Start of LISTED RECORDS
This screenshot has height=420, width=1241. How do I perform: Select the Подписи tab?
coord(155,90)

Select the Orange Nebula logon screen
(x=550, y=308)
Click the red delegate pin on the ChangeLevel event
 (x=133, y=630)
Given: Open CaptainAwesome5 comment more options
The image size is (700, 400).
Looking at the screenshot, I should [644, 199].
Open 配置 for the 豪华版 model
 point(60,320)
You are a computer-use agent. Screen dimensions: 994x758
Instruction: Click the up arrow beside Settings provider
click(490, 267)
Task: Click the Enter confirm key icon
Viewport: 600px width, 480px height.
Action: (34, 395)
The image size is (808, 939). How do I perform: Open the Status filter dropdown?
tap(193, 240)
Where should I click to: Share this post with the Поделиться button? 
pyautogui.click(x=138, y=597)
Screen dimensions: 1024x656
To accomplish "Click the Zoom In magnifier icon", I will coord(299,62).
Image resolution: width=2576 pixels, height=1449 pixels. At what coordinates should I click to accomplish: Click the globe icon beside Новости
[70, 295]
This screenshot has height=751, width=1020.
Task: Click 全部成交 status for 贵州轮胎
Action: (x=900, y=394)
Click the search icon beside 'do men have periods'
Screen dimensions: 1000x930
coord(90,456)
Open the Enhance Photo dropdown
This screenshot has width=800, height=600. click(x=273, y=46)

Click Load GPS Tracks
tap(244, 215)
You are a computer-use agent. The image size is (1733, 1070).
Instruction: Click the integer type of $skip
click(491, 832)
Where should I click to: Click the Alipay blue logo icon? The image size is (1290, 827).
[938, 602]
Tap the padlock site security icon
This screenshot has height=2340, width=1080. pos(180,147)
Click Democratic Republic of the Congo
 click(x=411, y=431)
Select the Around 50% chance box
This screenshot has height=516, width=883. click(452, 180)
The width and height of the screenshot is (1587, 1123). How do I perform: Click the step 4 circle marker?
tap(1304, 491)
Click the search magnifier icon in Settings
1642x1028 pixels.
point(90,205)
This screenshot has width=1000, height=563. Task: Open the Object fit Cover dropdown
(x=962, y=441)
End of LISTED RECORDS
== EXERCISE REQUIREMENTS ==
Please give the number of lines in the data where "agent" appears, without any other words.

== RESPONSE ==
2